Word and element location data

----------

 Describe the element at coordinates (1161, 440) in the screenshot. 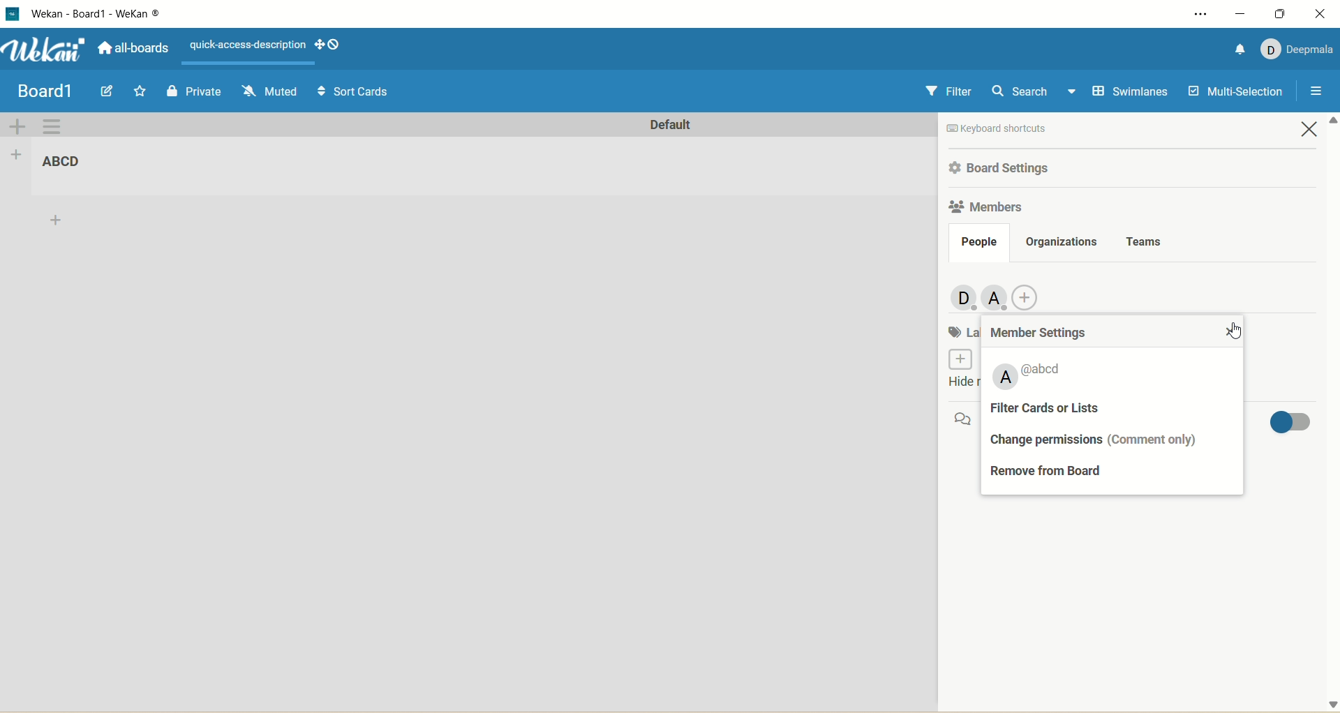

I see `comment only` at that location.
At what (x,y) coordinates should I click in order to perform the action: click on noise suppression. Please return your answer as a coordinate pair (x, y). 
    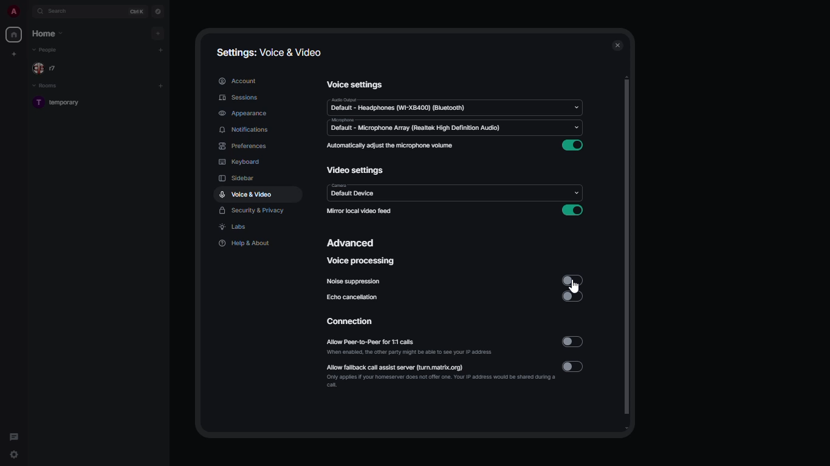
    Looking at the image, I should click on (353, 282).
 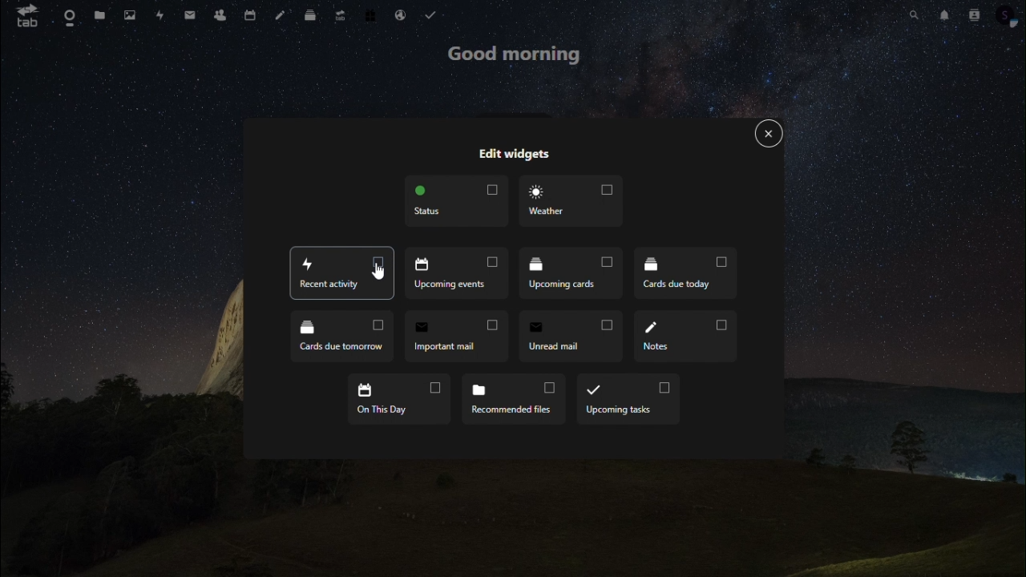 I want to click on status, so click(x=459, y=204).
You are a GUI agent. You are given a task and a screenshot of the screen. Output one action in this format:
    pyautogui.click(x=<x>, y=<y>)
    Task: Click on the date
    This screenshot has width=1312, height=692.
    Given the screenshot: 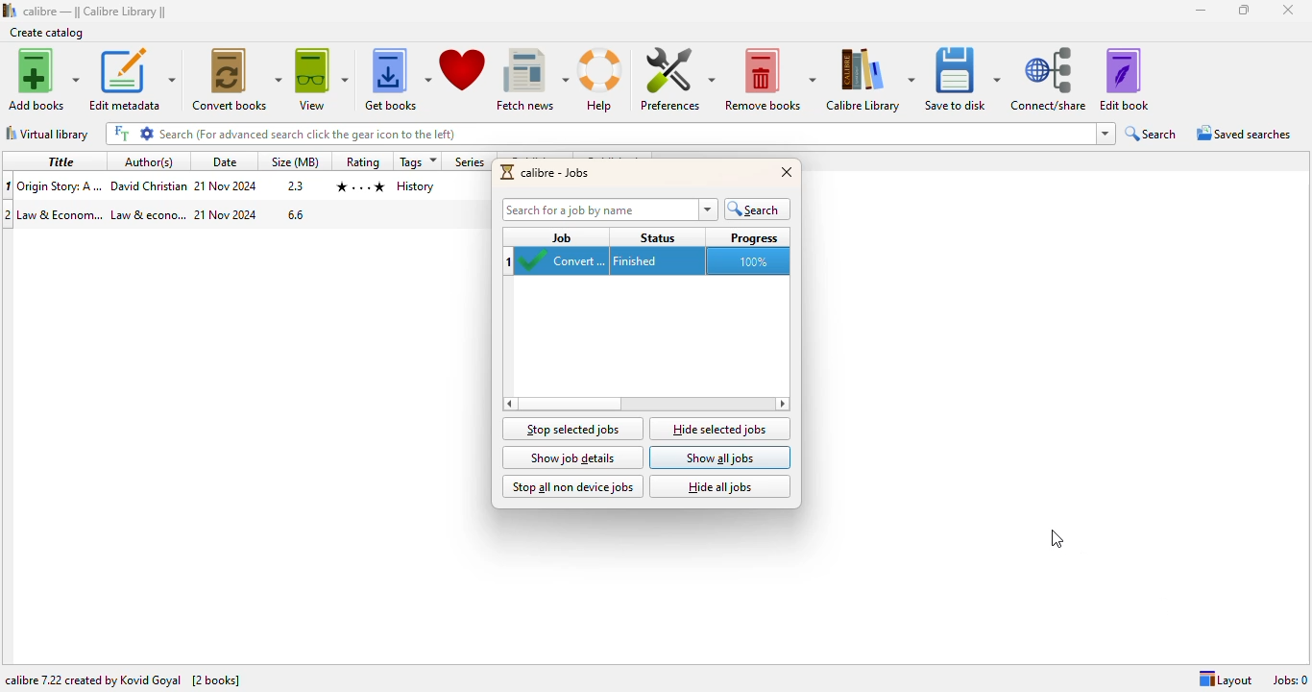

----------

--- To be done ---
Format the data from its beginning through the line containing "I want to click", inclusive, as a JSON list of strings with one string per line and blank lines omitted. Leave the pictures out of the answer.

--- Response ---
[
  " Describe the element at coordinates (1161, 440) in the screenshot. ",
  "I see `comment only` at that location.",
  "At what (x,y) coordinates should I click in order to perform the action: click on noise suppression. Please return your answer as a coordinate pair (x, y). ",
  "    Looking at the image, I should click on (353, 282).",
  "  I want to click on status, so click(x=459, y=204)."
]